練習課題 —
1 – 胆石についての本文のうち、「d)       診断はUS. 体位変換で動くacoustic」から「診断はEUS(超音波内視鏡). USではガスのため, 上手く見えないこともある.」まで（両端を含む）を、「高齢者」を「老年者」に置き換えて書き直しなさい。
2 – 胆石についての本文では、胆管胆石の診断に何を用いるとされているか。

本文 —

[1] 胆石

(1) 胆嚢胆石, 胆管胆石(総胆管, 肝内)とに分かれる

¨         胆嚢胆石

a)       コレステロール胆石, コレステロール過飽和による結晶析出.

b)       太った中年女性好発, “4F”とも言われる(female, fatty, forties, fertile)

c)        90%は無症状, 発作を起こすときは疝痛(胆嚢頸部での結石の嵌頓のため), 発熱, 黄疸の3大徴候. 脂っこいものを食べると誘発.

d)       診断はUS. 体位変換で動くacoustic shadow(AS, 音響陰影)

e)        治療は胆嚢炎と頸部嵌頓を起こしたとき. 無症状では治療しない.

¨         胆管胆石

a)       ビリルビン・カルシウム胆石, 胆道感染症(Oddi括約筋が緩む→腸内細菌の侵入), 細菌性βグルクロニダーゼの作用により形成. 

b)       高齢者多発

c)        90%は有症状. 治療の必要. 放置すると閉塞性黄疸や化膿性胆嚢炎

d)       診断はEUS(超音波内視鏡). USではガスのため, 上手く見えないこともある.

¨         肝内胆石:肝内胆管に出来る. 肝内での胆管走行に奇形. 難治性

(2) 胆嚢結石の治療方法

¨         外科的治療:胆摘(開腹, ラパ胆(腹腔鏡下胆摘出術))

学習資料 —
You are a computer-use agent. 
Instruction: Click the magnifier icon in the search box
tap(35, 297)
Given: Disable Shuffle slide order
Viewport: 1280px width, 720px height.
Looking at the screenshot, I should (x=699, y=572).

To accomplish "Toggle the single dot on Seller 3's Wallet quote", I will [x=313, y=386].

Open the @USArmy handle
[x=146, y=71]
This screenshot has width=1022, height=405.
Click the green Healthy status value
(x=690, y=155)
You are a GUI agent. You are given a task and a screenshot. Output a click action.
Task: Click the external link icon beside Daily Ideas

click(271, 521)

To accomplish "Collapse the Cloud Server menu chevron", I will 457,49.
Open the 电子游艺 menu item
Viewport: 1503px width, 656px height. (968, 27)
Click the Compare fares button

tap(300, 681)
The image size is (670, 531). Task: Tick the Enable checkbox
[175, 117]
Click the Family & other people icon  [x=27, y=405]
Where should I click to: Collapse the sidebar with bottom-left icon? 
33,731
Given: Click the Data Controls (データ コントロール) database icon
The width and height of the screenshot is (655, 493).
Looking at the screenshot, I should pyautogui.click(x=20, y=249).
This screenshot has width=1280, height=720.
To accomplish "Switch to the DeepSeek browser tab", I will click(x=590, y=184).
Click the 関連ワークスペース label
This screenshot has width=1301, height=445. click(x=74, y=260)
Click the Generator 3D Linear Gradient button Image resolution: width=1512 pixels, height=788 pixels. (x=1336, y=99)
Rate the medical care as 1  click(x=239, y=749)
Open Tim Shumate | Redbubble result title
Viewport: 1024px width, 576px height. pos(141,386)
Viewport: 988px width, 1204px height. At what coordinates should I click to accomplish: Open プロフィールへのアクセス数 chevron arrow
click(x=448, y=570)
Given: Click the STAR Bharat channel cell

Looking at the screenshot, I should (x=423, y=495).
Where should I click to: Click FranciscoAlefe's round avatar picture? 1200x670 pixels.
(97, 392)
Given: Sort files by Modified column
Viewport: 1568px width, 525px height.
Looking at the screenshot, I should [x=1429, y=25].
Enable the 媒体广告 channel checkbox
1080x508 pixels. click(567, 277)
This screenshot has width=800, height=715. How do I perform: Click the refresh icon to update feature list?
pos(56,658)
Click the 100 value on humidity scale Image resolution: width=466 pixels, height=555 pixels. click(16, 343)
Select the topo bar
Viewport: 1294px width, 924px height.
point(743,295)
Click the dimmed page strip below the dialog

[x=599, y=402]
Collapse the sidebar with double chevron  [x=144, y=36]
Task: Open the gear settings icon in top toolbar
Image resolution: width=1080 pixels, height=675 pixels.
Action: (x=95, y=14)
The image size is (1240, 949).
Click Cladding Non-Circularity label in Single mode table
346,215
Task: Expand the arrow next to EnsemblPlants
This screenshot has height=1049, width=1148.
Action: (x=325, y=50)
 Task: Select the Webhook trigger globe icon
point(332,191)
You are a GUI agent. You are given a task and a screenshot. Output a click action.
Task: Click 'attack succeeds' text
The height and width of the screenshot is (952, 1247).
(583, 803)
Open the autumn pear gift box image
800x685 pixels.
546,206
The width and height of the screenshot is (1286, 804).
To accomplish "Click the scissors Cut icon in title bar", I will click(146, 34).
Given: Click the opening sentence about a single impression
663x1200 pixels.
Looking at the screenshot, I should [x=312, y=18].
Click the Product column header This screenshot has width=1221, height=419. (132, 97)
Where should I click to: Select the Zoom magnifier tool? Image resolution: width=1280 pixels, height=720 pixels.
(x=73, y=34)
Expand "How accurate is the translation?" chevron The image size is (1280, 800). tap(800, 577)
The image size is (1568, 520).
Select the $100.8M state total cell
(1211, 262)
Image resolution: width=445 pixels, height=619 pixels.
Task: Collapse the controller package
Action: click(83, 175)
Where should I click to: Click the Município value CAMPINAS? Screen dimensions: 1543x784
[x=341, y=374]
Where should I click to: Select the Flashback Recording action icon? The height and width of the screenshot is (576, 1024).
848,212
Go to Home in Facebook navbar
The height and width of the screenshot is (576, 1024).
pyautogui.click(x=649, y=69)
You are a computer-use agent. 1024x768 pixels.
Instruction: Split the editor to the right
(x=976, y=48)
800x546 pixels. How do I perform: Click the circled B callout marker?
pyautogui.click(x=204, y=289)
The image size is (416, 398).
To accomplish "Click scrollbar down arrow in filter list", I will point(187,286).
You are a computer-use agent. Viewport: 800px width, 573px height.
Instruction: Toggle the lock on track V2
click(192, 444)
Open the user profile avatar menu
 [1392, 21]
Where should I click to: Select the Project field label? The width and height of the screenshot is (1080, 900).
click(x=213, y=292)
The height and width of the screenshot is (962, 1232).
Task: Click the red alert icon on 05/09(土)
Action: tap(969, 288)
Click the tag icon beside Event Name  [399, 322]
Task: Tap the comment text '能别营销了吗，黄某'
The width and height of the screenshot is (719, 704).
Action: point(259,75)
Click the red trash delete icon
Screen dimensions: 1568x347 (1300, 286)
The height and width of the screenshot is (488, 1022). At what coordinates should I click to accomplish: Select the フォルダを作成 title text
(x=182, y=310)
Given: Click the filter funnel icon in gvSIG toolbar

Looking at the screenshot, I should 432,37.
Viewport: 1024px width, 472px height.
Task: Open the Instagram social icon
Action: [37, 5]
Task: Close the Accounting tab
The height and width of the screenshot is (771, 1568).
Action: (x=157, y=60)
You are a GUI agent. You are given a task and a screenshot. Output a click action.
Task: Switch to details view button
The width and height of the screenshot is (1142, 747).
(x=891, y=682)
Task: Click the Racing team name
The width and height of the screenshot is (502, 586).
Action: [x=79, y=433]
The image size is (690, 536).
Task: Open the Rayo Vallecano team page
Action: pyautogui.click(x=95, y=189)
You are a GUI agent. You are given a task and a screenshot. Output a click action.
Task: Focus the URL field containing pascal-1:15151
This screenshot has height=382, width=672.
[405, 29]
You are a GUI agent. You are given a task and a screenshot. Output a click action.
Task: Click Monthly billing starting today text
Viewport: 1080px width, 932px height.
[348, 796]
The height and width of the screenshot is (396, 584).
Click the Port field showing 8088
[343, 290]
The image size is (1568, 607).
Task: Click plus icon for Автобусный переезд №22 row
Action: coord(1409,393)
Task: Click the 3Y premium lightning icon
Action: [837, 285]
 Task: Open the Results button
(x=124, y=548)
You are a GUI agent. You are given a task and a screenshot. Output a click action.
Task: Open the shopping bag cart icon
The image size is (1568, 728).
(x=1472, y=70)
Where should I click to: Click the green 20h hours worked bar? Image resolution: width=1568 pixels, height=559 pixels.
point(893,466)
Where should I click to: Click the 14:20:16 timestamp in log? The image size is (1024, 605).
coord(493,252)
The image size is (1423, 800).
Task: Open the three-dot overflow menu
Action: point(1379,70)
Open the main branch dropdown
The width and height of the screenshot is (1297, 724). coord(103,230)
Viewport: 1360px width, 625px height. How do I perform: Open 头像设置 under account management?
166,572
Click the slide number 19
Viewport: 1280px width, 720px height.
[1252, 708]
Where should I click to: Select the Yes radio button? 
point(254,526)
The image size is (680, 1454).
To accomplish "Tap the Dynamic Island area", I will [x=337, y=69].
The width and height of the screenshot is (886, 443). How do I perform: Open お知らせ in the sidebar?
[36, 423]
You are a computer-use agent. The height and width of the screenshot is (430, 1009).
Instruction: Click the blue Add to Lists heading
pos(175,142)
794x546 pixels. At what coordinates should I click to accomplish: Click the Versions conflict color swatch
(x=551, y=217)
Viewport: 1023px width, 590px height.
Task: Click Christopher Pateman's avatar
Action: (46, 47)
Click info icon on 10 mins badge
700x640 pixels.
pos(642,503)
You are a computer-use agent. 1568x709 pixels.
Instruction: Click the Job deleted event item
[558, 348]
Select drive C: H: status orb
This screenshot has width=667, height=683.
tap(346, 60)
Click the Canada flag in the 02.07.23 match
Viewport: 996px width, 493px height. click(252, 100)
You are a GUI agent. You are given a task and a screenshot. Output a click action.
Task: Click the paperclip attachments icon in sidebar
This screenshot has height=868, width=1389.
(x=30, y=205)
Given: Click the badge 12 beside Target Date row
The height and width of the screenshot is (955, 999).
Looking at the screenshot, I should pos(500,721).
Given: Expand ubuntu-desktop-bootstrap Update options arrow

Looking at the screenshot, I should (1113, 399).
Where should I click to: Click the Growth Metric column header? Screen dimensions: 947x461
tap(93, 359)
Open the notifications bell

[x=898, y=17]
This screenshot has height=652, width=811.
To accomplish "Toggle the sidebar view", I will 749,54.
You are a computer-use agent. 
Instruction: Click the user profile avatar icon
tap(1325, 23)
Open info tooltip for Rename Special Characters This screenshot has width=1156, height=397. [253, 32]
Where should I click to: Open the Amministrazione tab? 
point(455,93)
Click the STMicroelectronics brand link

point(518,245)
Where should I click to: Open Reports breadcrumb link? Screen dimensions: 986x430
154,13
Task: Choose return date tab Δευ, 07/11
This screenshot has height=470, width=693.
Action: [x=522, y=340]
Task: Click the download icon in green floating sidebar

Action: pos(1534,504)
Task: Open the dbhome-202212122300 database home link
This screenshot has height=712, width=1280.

課題の解答 —
1 –
d)       診断はUS. 体位変換で動くacoustic shadow(AS, 音響陰影)

e)        治療は胆嚢炎と頸部嵌頓を起こしたとき. 無症状では治療しない.

¨         胆管胆石

a)       ビリルビン・カルシウム胆石, 胆道感染症(Oddi括約筋が緩む→腸内細菌の侵入), 細菌性βグルクロニダーゼの作用により形成. 

b)       老年者多発

c)        90%は有症状. 治療の必要. 放置すると閉塞性黄疸や化膿性胆嚢炎

d)       診断はEUS(超音波内視鏡). USではガスのため, 上手く見えないこともある.

2 – EUS（超音波内視鏡）。